Industrial production in Germany, Europe’s largest economy, declined in August as companies scaled back investment, the Economy Ministry said Oct. 8. The start of the U.S. earnings season has overshadowed better-than-estimated economic data, with more than $750 billion erased from the value of global equity markets last week. Alcoa Inc., the largest U.S. aluminum producer, cut its global consumption forecast by 1 percentage point on Oct. 9 because of slowing Chinese demand.
“While China is trying to improve conditions, its biggest trading partner has not been able to do much about its condition, and that makes me bearish going forward,” said John Stephenson, who helps manage $2.7 billion at First Asset Investment Management Inc. in Toronto. “Europe has gone from one problem to another.”
Inflows into commodity funds in the week ended Oct. 10 totaled $1.26 billion, with gold and precious metals accounting for $1.2 billion, according to Cameron Brandt, the director of research for Cambridge, Massachusetts-based EPFR Global, which tracks money flows.
The Citigroup Economic Surprise Index jumped to 49.4 on Oct. 12 from this year’s low of minus 65.3 on July 19. A positive reading suggests the economic releases have on balance been better than the Bloomberg consensus. President Barack Obama and Republican presidential candidate Mitt Romney are trying to convince voters before the Nov. 6 election that they are best equipped to spur growth and accelerate hiring.
Bets on higher crude-oil prices fell 3.1 percent to 161,004 contracts, CFTC data show. Futures in New York capped the first weekly gain in a month as OPEC production fell to the lowest level in eight months.
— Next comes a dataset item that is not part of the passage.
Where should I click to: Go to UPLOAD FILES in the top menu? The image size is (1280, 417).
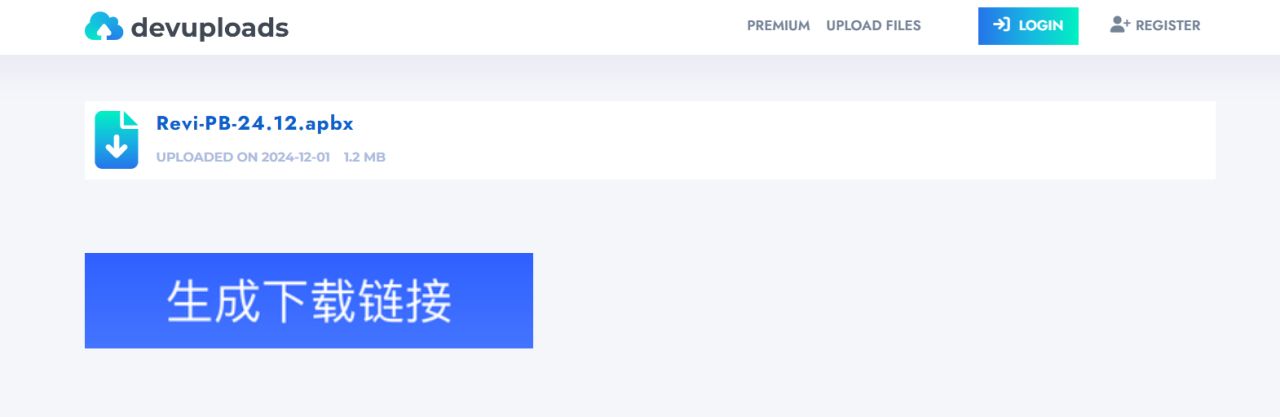873,26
Production in the Organization of Petroleum Exporting Countries dropped 510,000 barrels a day to 31.17 million last month as supply from Nigeria, Iran and Saudi Arabia declined, the International Energy Agency said Oct. 12.
Gold wagers rose for an eighth week to 198,194 futures and options, the highest since Aug. 23, 2011. Holdings in exchange-traded products backed by the metal reached a record 2,582.98 metric tons on Oct. 11.
A measure of 11 U.S. farm goods showed speculators lowered bullish bets in agricultural commodities by 1.6 percent to 663,172 contracts. That’s the fifth consecutive decrease, the longest retreat since April.
Corn holdings dropped 4.5 percent to 260,466 contracts, the lowest since July 17. Futures rose 0.6 percent in Chicago last week, reaching $7.76 a bushel on Oct. 11, the highest since Sept. 17.
The U.S. Department of Agriculture cut its outlook for global inventories of the grain by 5.4 percent on Oct. 11 and said reserves as a percent of consumption will fall to 13.7 percent, the lowest since 1974. The worst U.S. drought in more than 50 years has cut output by the most since 1996.
Prices for corn, wheat and soybeans will rise on tighter supplies as stockpiles are “critically low,” analysts at Goldman Sachs Group Inc. said in a report Oct. 12.
“The economic data out of the U.S. seems to be getting better, and China may be close to bottoming,” said John Toohey, a vice president of equities investments with USAA Investments who helps manage about $50 billion in San Antonio. “This is a good time to be ready to invest into commodities.”